● WORK TO COMPLETE: Down to the last line, repeat the data below exactly.

● RECORDS FOR THIS TASK:

....

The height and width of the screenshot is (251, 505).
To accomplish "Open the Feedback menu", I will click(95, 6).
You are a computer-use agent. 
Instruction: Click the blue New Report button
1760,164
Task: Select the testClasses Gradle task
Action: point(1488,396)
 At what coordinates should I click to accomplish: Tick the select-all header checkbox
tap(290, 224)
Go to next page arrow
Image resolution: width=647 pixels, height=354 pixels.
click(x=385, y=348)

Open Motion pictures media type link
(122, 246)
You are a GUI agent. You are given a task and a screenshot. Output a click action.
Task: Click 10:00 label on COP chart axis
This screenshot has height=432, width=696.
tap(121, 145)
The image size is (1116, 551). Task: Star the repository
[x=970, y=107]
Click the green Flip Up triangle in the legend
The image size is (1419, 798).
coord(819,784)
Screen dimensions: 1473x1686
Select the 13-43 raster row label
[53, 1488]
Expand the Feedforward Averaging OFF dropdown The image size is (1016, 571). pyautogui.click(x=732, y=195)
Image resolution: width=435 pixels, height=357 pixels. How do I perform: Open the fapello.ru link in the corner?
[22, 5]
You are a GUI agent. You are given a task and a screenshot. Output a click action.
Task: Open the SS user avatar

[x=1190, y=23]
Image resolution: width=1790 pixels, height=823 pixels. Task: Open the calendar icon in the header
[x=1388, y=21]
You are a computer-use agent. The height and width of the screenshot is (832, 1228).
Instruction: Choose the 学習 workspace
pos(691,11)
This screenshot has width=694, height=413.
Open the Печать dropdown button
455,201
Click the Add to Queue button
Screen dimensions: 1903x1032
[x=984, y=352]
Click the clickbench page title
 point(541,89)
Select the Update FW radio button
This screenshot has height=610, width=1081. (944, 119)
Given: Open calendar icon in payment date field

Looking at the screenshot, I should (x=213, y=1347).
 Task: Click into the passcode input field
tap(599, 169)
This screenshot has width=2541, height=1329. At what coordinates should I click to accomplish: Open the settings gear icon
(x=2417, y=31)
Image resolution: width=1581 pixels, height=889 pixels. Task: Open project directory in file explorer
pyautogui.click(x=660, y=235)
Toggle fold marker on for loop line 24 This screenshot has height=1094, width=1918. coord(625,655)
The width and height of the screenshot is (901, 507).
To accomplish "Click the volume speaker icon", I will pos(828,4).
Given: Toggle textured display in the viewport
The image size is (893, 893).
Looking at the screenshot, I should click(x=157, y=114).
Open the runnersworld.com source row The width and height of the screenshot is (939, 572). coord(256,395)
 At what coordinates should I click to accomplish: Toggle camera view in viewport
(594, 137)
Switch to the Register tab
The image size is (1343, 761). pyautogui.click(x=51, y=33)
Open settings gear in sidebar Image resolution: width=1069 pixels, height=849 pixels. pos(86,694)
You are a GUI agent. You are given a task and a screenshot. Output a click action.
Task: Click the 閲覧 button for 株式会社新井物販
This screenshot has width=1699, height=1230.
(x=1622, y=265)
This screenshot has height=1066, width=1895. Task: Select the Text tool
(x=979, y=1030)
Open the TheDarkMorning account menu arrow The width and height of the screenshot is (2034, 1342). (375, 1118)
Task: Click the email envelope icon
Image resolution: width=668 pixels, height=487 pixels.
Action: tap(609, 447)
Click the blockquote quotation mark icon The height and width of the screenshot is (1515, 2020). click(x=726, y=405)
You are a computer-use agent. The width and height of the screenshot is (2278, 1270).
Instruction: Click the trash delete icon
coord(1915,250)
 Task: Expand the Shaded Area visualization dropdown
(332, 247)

....

● RESULT:
The height and width of the screenshot is (251, 505).
To accomplish "Open the Feedback menu", I will click(95, 6).
You are a computer-use agent. 
Instruction: Click the blue New Report button
1760,164
Task: Select the testClasses Gradle task
Action: point(1488,396)
 At what coordinates should I click to accomplish: Tick the select-all header checkbox
tap(290, 224)
Go to next page arrow
Image resolution: width=647 pixels, height=354 pixels.
click(x=385, y=348)

Open Motion pictures media type link
(122, 246)
You are a GUI agent. You are given a task and a screenshot. Output a click action.
Task: Click 10:00 label on COP chart axis
This screenshot has height=432, width=696.
tap(121, 145)
The image size is (1116, 551). Task: Star the repository
[x=970, y=107]
Click the green Flip Up triangle in the legend
The image size is (1419, 798).
coord(819,784)
Screen dimensions: 1473x1686
Select the 13-43 raster row label
[53, 1488]
Expand the Feedforward Averaging OFF dropdown The image size is (1016, 571). pyautogui.click(x=732, y=195)
Image resolution: width=435 pixels, height=357 pixels. How do I perform: Open the fapello.ru link in the corner?
[22, 5]
You are a GUI agent. You are given a task and a screenshot. Output a click action.
Task: Open the SS user avatar

[x=1190, y=23]
Image resolution: width=1790 pixels, height=823 pixels. Task: Open the calendar icon in the header
[x=1388, y=21]
You are a computer-use agent. The height and width of the screenshot is (832, 1228).
Instruction: Choose the 学習 workspace
pos(691,11)
This screenshot has width=694, height=413.
Open the Печать dropdown button
455,201
Click the Add to Queue button
Screen dimensions: 1903x1032
[x=984, y=352]
Click the clickbench page title
 point(541,89)
Select the Update FW radio button
This screenshot has height=610, width=1081. (944, 119)
Given: Open calendar icon in payment date field

Looking at the screenshot, I should (x=213, y=1347).
 Task: Click into the passcode input field
tap(599, 169)
This screenshot has width=2541, height=1329. At what coordinates should I click to accomplish: Open the settings gear icon
(x=2417, y=31)
Image resolution: width=1581 pixels, height=889 pixels. Task: Open project directory in file explorer
pyautogui.click(x=660, y=235)
Toggle fold marker on for loop line 24 This screenshot has height=1094, width=1918. coord(625,655)
The width and height of the screenshot is (901, 507).
To accomplish "Click the volume speaker icon", I will pos(828,4).
Given: Toggle textured display in the viewport
The image size is (893, 893).
Looking at the screenshot, I should click(x=157, y=114).
Open the runnersworld.com source row The width and height of the screenshot is (939, 572). coord(256,395)
 At what coordinates should I click to accomplish: Toggle camera view in viewport
(594, 137)
Switch to the Register tab
The image size is (1343, 761). pyautogui.click(x=51, y=33)
Open settings gear in sidebar Image resolution: width=1069 pixels, height=849 pixels. pos(86,694)
You are a GUI agent. You are given a task and a screenshot. Output a click action.
Task: Click the 閲覧 button for 株式会社新井物販
This screenshot has width=1699, height=1230.
(x=1622, y=265)
This screenshot has height=1066, width=1895. Task: Select the Text tool
(x=979, y=1030)
Open the TheDarkMorning account menu arrow The width and height of the screenshot is (2034, 1342). (375, 1118)
Task: Click the email envelope icon
Image resolution: width=668 pixels, height=487 pixels.
Action: tap(609, 447)
Click the blockquote quotation mark icon The height and width of the screenshot is (1515, 2020). click(x=726, y=405)
You are a computer-use agent. The width and height of the screenshot is (2278, 1270).
Instruction: Click the trash delete icon
coord(1915,250)
 Task: Expand the Shaded Area visualization dropdown
(332, 247)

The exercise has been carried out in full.